I annotated the vcf file with multiple samples with the help of command line VEP tool of ensembl and the output is:
I just want to know how the same gene location give rise to mutation at two different places in the protein. As we can see that in gene location column we have two same gene positions e.g., first and second row of column "location" we have same position but the mutation in protein amino acid corresponding to that is at different amino acid positions. Also how the amino acid mutation position decreases as the gene location increases along the table.
how the same gene location give rise to mutation at two different places in the protein
What you're calling "same" is just the position on the genome. A single position in the genome can correspond to multiple positions on multiple transcripts - read up on molecular biology concepts such as the central dogma, alternative splicing etc. Note the Feature column - that's the transcript ID. Since these are on different positions in different transcripts, they could also be on different positions in their corresponding protein products. That's why you see 2 different AA changes in the protein change column. If you had protein ID in the annotation, you should see different ENSP IDs as well - they're two different changes in two different protein products, not 2 changes in the same protein product.
how the amino acid mutation position decreases as the gene location increases along the table
"Gene location" (Chromosomal position to be accurate) is assigned to the forward strand of the genome. Transcripts can originate from the forward/positive strand or the reverse/negative strand of the genome. For transcripts originating from the forward strand, AA position will increase with transcript position which will increase with genomic position. For transcripts originating from the reverse strand, AA position will increase with transcript position which will decrease with genomic position. AA position will always change in the same direction as the transcript. Transcript coordinate change along with genomic position change will depend on the strand.
So if I want to find where the mutation in the protein is located I mean if the mutaion is located in some critical motif , which one shouId I use among the same gene positions because the protein residue position is different .
canonical and MANE are not the same transcripts. Canonical = longest. MANE is not necessarily the longest but is the most widely used. See BRCA1 and ESR1 for example.
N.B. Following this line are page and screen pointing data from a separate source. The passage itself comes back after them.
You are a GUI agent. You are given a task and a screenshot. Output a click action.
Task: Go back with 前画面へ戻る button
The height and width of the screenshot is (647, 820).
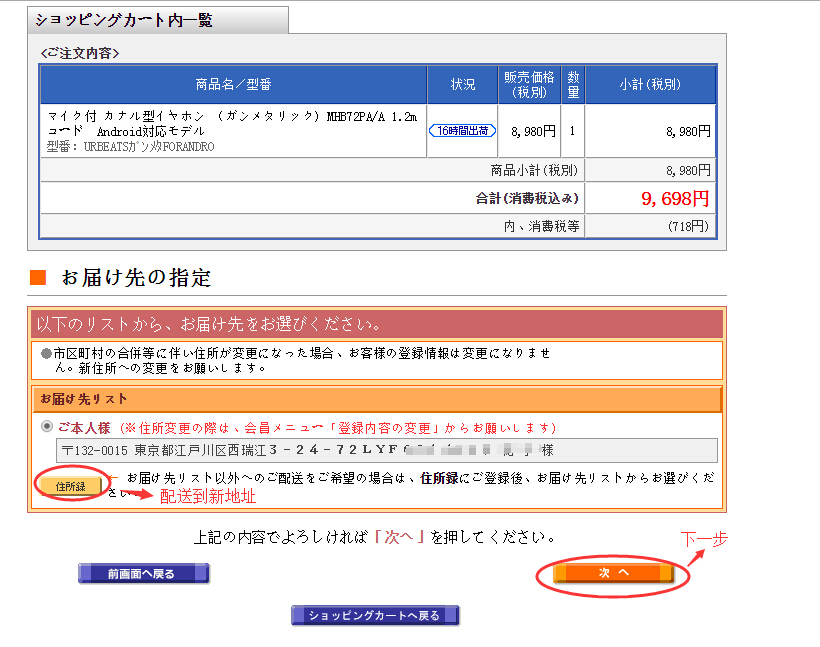pos(143,573)
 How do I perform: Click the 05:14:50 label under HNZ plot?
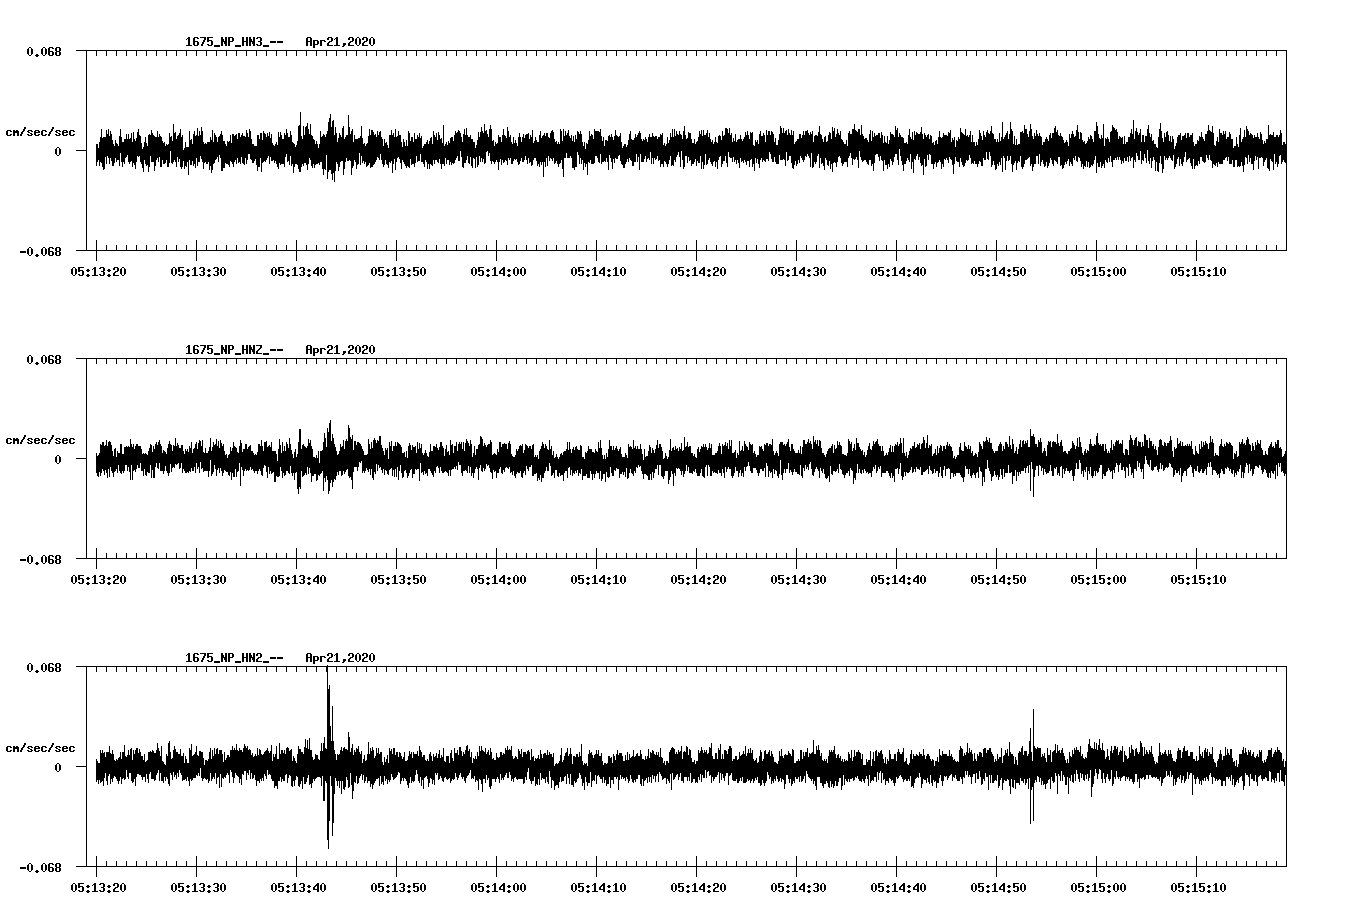coord(997,579)
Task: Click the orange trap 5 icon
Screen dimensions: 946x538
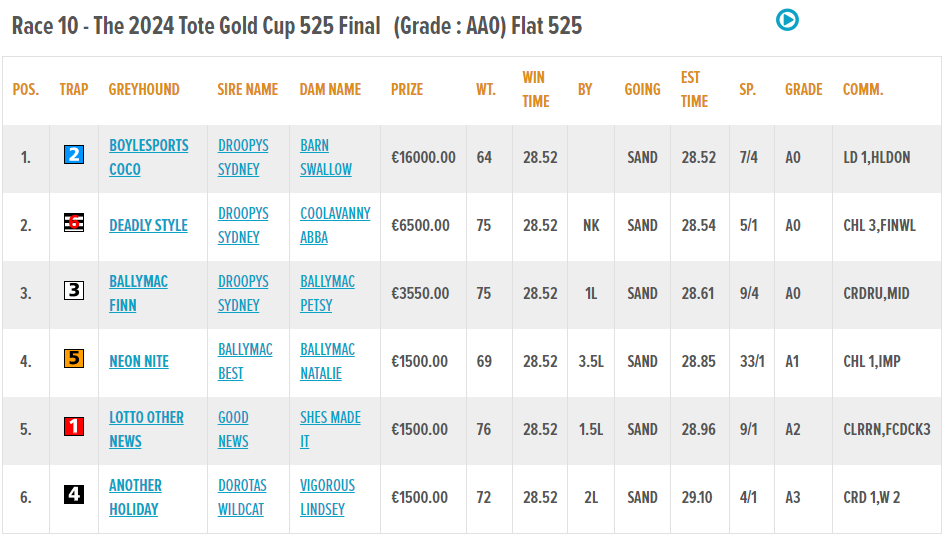Action: point(74,359)
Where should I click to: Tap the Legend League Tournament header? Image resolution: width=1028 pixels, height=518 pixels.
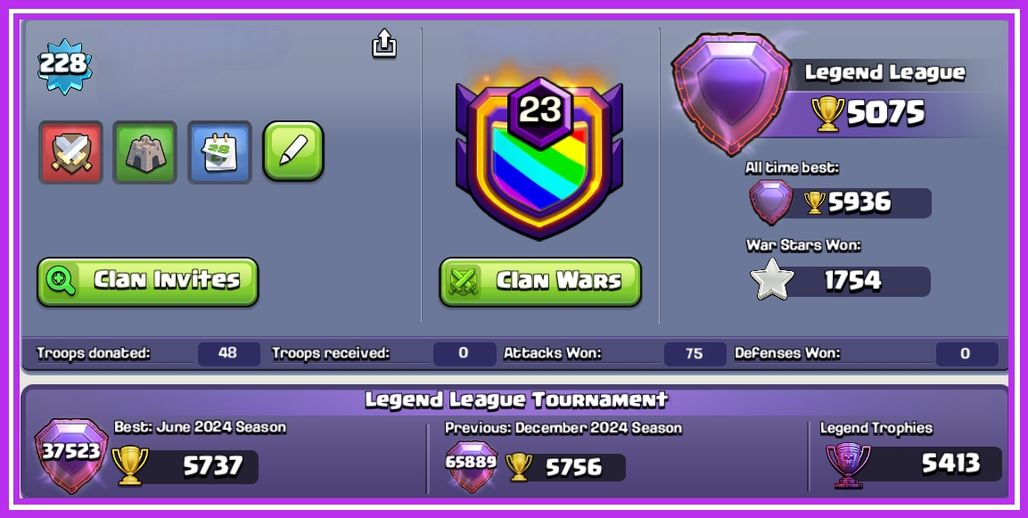coord(516,399)
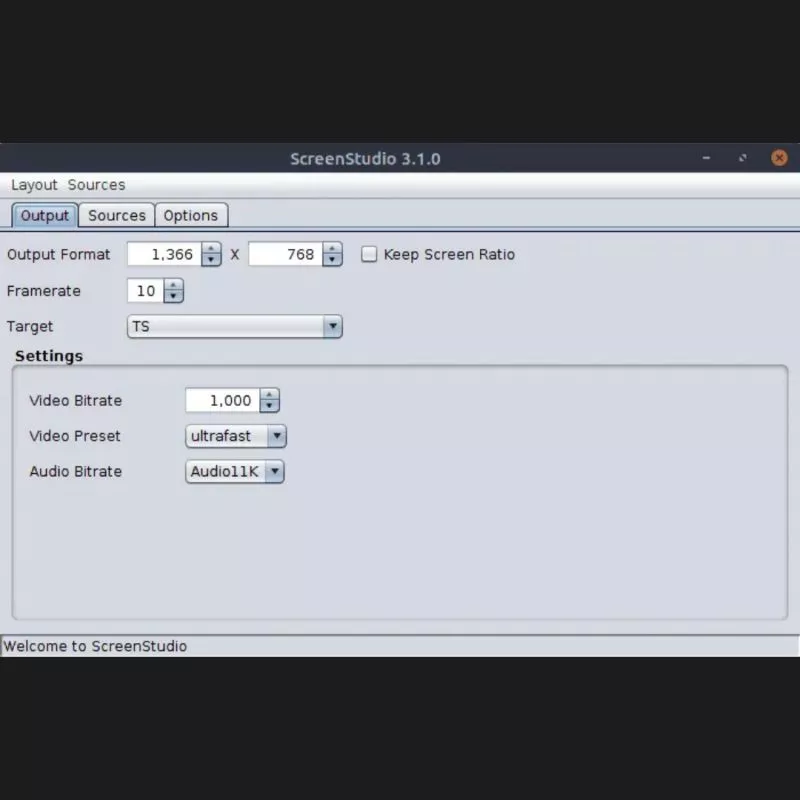Switch to the Sources tab
The height and width of the screenshot is (800, 800).
click(116, 215)
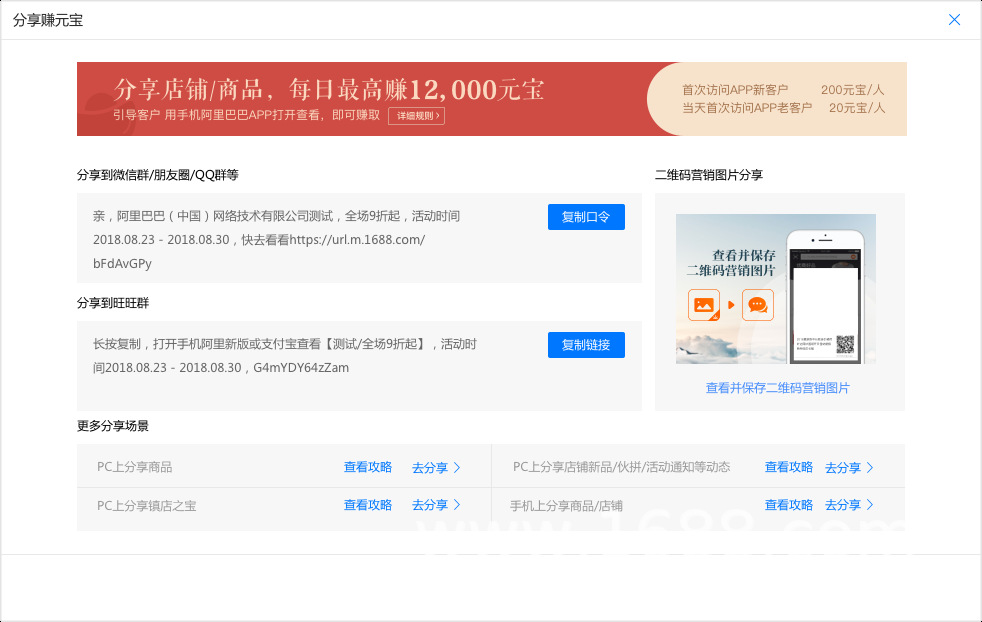
Task: Click the 复制口令 button
Action: tap(586, 217)
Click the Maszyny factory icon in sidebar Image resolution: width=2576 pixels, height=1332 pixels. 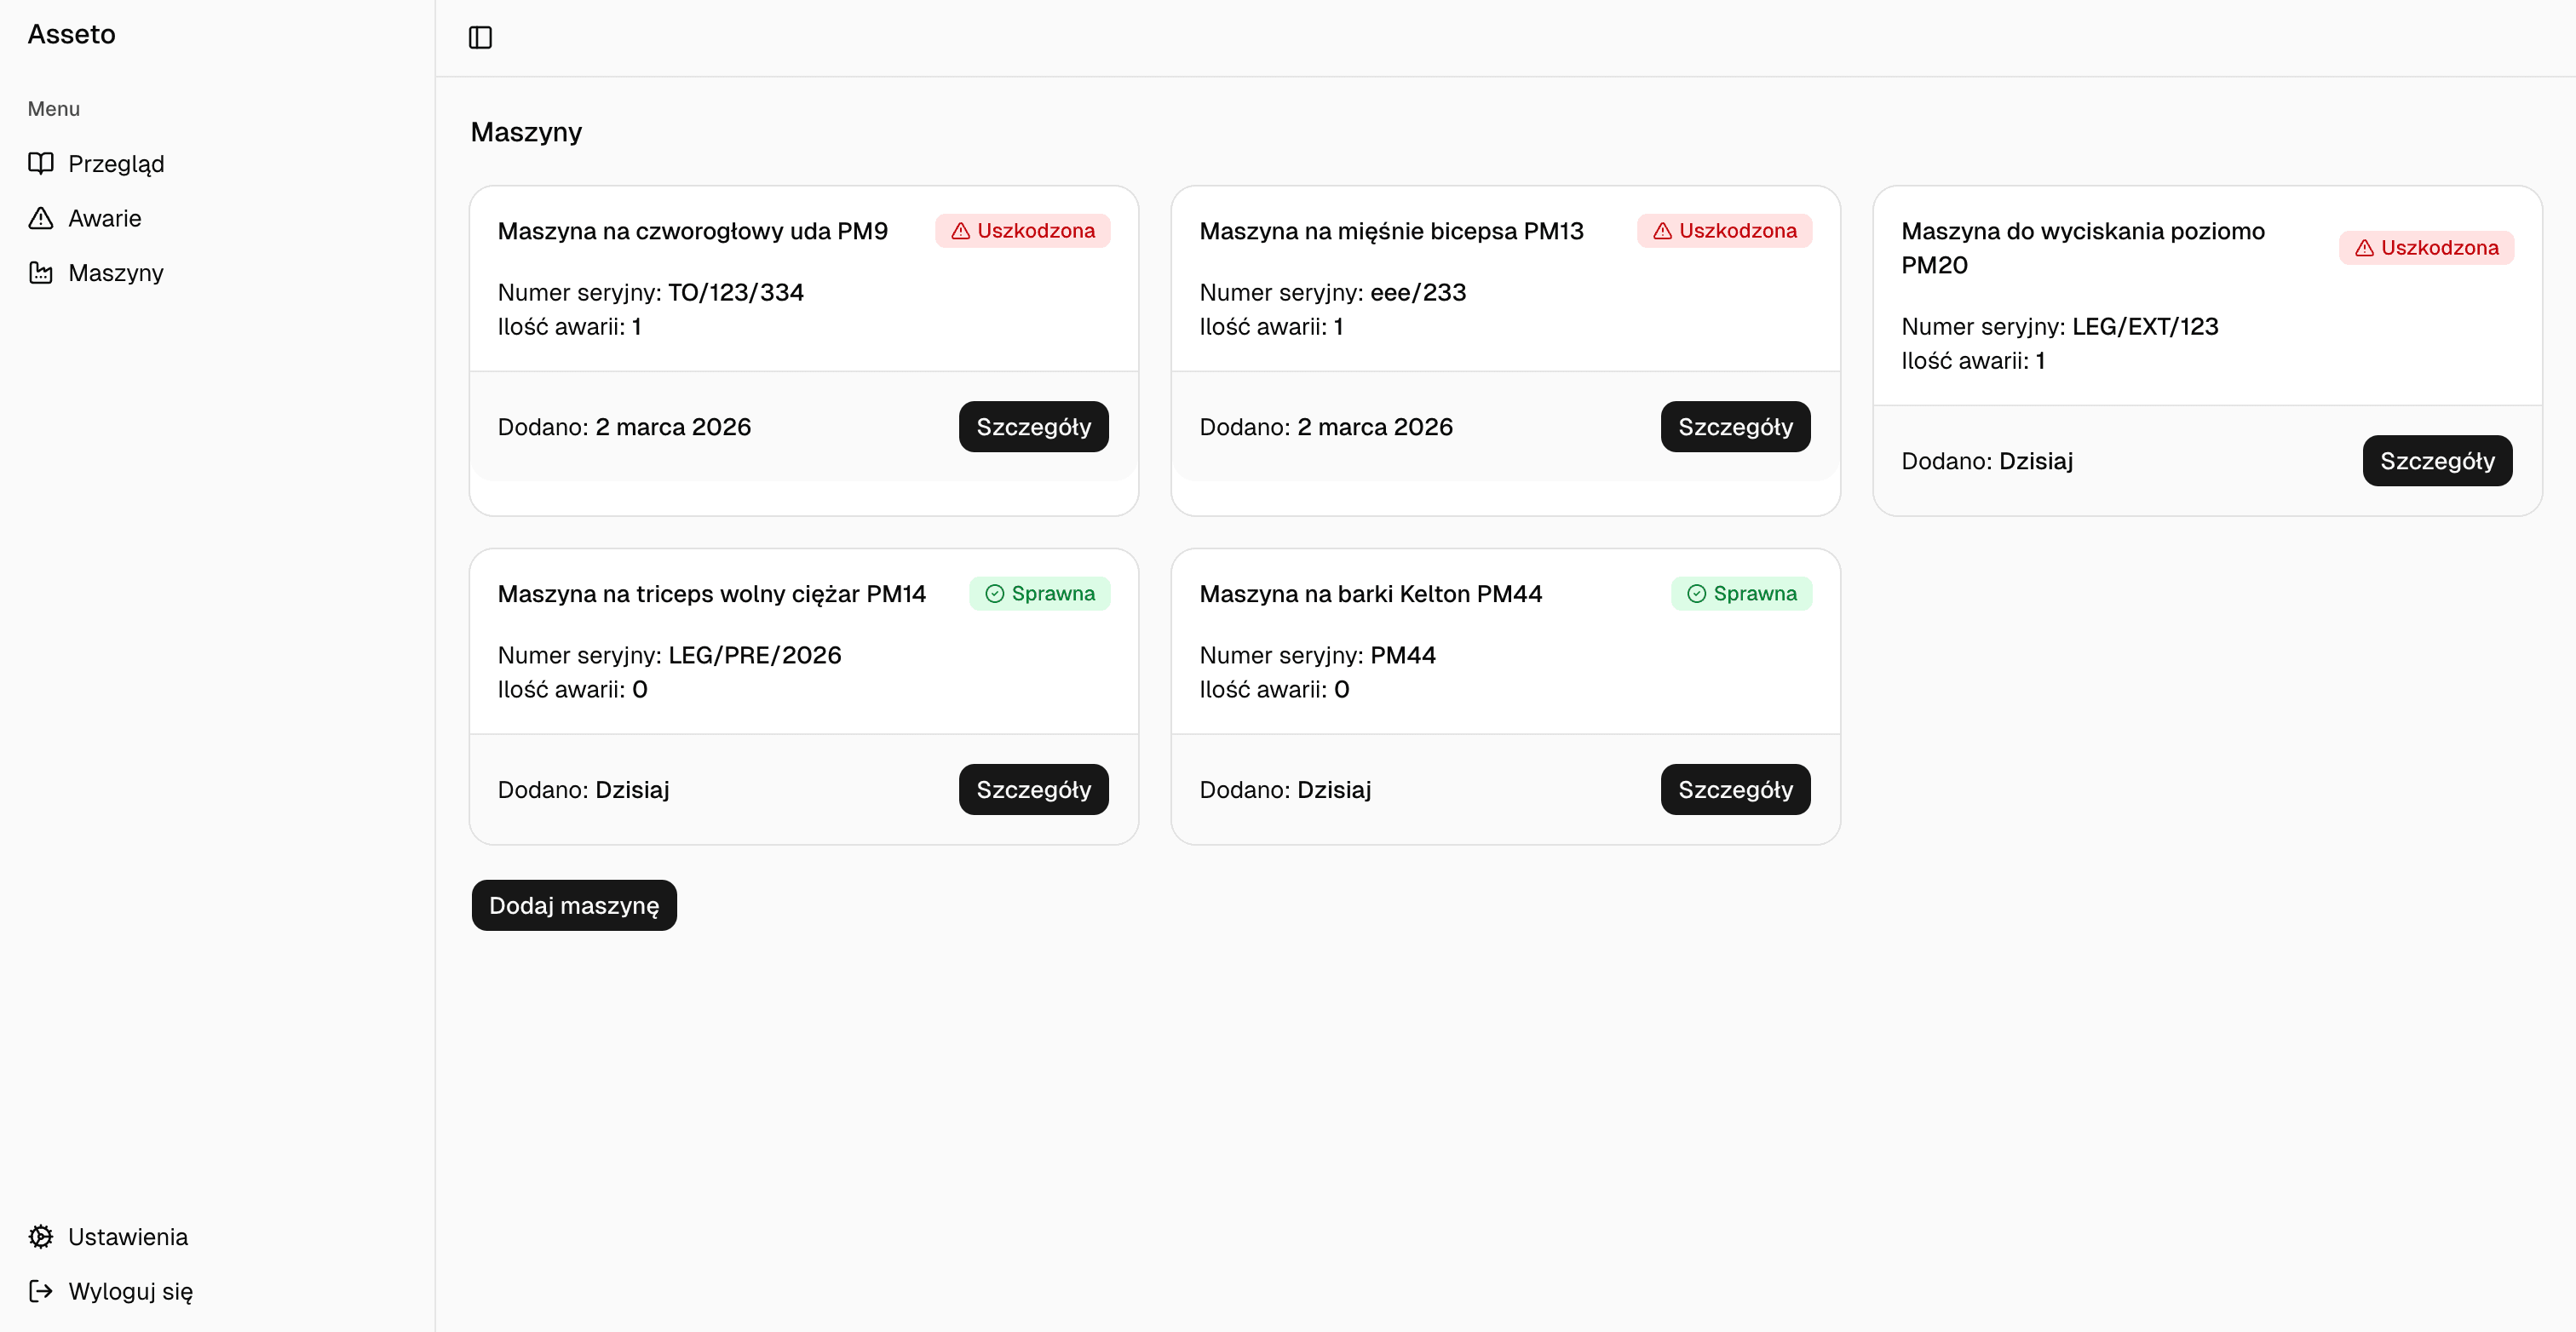click(x=41, y=272)
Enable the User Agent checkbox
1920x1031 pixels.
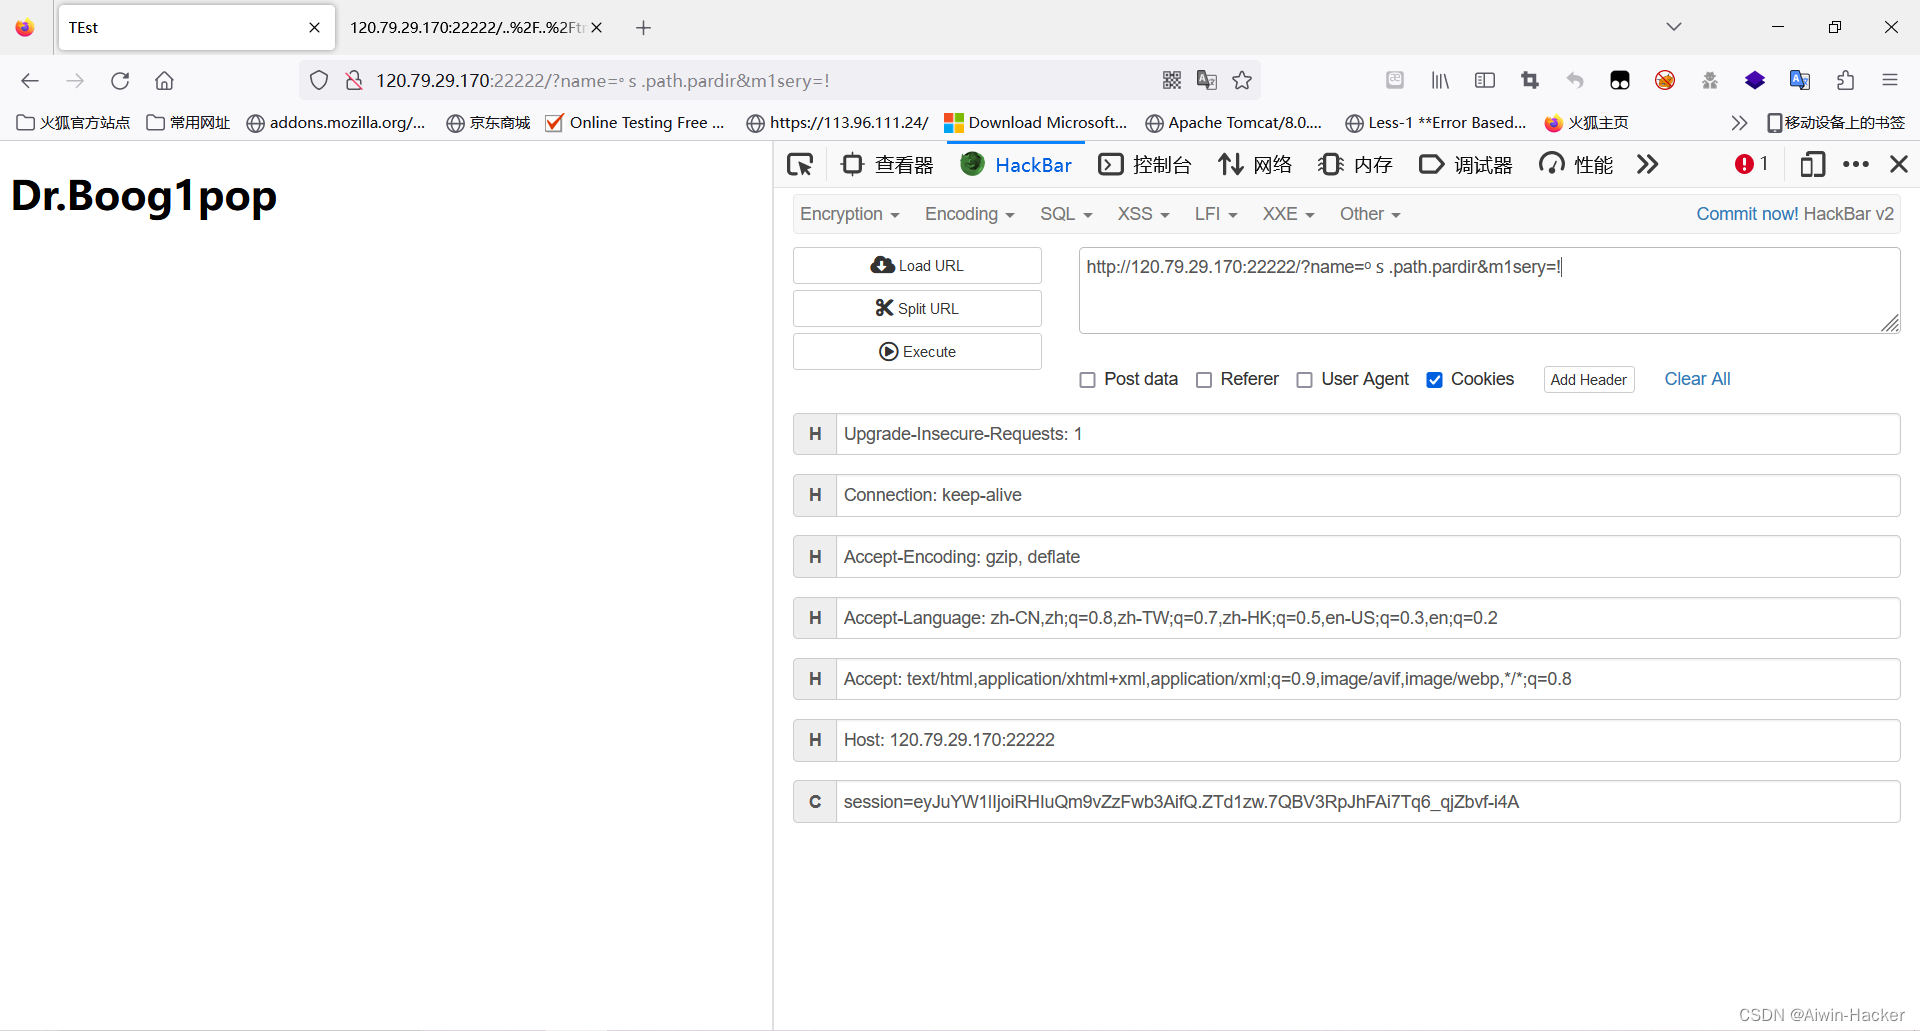[x=1305, y=380]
Canonical might not always be as simple - in my experience it depends a bit on the definition of "canonical" in your group. Ensembl for example state in their canonical genebuild:
We aim to identify the transcript that, on balance, has the highest coverage of conserved exons, highest expression, longest coding sequence and is represented in other key resources, such as NCBI and UniProt.
For human transcripts, the Ensembl Canonical transcript undergoes additional review [...]. Occasionally, this review may result in the designation of a different transcript than the algorithmically selected Ensembl Canonical
In my organization we have yet a different, simpler definition (RefSeq Select if present, longest otherwise), which is closer to yours for example.
So if I want to find where the mutation in the protein is located I mean if the mutation is located in some critical motif , which one should I use among the same gene positions because the protein residue position is different .
So if I want to find where the mutation in the protein is located I mean if the mutaion is located in some critical motif , which one shouId I use among the same gene positions because the protein residue position is different .
There should be domain based annotations (maybe pfam) as well - try and find those.